La inteligencia consiste en salir por un
agujerito en el momento que no hay salida, como la mosca encerrada en el tarro
de cristal de Wittgenstein. Pero
mi oficio o mi tarro de cristal son distintos: mi corazón sale disparado por la
boca de un cañón y cada noche se sucede el espectáculo. Soy el fantástico
hombre corazón bala. La inteligencia, en esta situación, podría ser más bien lo
contrario: dejar de huir del tarro de cristal.
Puedo
resumir la historia de mi vida en quinientas una detonaciones y, aún, me
sobrarían quinientas noches de explosiones y saltos al vacío. La última traca del
corazón siempre vuela más alto, da más luz y es la más bella de todas.
No
está bien que yo diga aquí el profundo dolor y la auténtica desesperación que
cada noche sufro. Eso queda para el espectáculo, para las lágrimas de la
princesa azul y para el aplauso del público. Pero si diré que tengo la
sensación de ir descalzo sobre las ascuas de un bosque incendiado, por eso
corro mucho y vuelo alto, quiero verlo todo desde arriba, romperme en mil
pedazos y brillar con una luz roja y azul.

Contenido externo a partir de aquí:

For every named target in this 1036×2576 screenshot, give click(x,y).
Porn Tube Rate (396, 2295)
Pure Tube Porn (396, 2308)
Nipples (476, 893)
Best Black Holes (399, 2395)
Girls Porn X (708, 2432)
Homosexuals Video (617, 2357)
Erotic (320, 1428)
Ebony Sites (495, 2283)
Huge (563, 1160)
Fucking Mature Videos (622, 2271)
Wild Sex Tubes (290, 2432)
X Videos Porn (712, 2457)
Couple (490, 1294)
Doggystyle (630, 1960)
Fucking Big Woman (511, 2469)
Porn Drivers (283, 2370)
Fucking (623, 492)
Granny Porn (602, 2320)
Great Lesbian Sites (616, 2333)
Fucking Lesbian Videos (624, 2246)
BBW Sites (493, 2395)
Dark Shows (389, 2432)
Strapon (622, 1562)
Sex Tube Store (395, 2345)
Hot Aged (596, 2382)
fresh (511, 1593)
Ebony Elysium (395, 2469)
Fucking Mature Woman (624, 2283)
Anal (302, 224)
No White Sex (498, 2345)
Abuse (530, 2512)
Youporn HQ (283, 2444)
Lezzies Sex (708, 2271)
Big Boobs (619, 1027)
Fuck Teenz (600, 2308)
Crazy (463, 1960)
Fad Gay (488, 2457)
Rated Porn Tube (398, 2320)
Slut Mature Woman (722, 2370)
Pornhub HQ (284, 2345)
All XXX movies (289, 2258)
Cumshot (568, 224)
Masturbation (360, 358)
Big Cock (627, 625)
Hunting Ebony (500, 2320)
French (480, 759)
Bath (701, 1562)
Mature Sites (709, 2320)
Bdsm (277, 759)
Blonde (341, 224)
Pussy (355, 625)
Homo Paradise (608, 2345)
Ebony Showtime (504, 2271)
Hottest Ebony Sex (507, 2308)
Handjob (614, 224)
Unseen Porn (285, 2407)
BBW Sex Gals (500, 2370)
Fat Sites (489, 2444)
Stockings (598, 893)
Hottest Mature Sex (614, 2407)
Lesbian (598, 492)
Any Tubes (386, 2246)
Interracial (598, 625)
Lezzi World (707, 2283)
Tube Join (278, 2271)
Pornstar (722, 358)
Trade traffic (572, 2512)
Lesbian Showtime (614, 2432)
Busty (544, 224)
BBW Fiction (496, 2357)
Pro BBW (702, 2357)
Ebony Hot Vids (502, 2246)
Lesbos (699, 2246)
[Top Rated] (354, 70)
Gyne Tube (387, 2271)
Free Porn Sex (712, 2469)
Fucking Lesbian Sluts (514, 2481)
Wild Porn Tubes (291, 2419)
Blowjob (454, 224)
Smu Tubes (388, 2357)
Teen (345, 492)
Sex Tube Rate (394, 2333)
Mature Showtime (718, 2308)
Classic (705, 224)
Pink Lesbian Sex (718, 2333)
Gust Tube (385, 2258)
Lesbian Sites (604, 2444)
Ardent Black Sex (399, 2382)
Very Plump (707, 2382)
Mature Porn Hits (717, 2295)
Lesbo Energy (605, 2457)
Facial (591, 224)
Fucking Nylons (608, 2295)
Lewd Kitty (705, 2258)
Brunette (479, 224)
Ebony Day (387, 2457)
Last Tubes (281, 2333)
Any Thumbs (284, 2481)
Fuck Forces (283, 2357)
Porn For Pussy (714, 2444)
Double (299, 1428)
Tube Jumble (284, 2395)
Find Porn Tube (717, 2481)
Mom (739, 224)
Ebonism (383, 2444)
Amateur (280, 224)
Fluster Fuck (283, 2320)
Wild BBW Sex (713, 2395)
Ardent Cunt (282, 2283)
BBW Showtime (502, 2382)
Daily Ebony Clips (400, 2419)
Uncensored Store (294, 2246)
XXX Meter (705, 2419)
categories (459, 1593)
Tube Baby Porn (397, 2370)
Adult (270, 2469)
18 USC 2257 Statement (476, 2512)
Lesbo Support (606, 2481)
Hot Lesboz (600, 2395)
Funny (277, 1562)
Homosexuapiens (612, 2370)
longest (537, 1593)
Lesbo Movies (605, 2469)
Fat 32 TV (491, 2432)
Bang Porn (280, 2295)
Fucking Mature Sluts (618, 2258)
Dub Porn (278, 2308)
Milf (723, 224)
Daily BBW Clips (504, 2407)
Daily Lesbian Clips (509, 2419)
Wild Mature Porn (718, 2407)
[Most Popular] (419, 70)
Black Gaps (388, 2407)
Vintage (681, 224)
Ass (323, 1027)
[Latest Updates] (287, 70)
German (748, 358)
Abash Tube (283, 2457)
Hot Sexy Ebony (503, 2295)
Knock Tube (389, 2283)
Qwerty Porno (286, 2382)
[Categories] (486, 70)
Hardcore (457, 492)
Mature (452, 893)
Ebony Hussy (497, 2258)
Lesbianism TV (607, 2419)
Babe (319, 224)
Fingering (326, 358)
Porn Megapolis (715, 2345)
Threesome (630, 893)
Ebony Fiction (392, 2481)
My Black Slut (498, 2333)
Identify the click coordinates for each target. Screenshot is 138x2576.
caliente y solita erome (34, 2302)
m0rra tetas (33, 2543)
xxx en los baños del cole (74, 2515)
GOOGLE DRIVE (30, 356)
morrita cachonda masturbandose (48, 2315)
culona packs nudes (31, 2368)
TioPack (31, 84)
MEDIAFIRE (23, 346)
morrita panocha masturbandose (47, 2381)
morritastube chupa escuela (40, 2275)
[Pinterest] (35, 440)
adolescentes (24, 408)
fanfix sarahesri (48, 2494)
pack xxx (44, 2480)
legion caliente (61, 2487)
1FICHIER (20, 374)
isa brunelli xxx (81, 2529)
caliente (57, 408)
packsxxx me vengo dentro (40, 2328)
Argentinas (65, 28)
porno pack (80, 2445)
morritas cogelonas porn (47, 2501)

Cuántos corazones más deben explotar
antes de disolverme en mil pedazos, cuántas noches se sucederá el espectáculo
antes de confesar verdadero amor, cuántas pólvora malgastada debe arder en el
cielo antes de parar. Los enamorados gustan de corazones sostenidos en
el aire, esta explosión, esta imagen, esta sucesión de fuegos de artificio
ciertas veces no es suficiente.
El tiempo para el fantástico hombre
corazón bala se esfuma. Ya es hora de abandonar los disfraces, dejar de huir
por el cañón y su única salida, de explotar en las alturas para ver las fronteras del amor y sonreír a las
fronteras del cielo. La noche es un manto de raso azul y basta ya de rasgar a
cada instante tan delicada imagen. A los verdaderos amantes les es imposible
decir que el amor es una ruina, que el
amor es una explosión sin más, que el amor es una serie repetida de fuegos de
artificio. El amor -si algo es- es un espectáculo sin fin.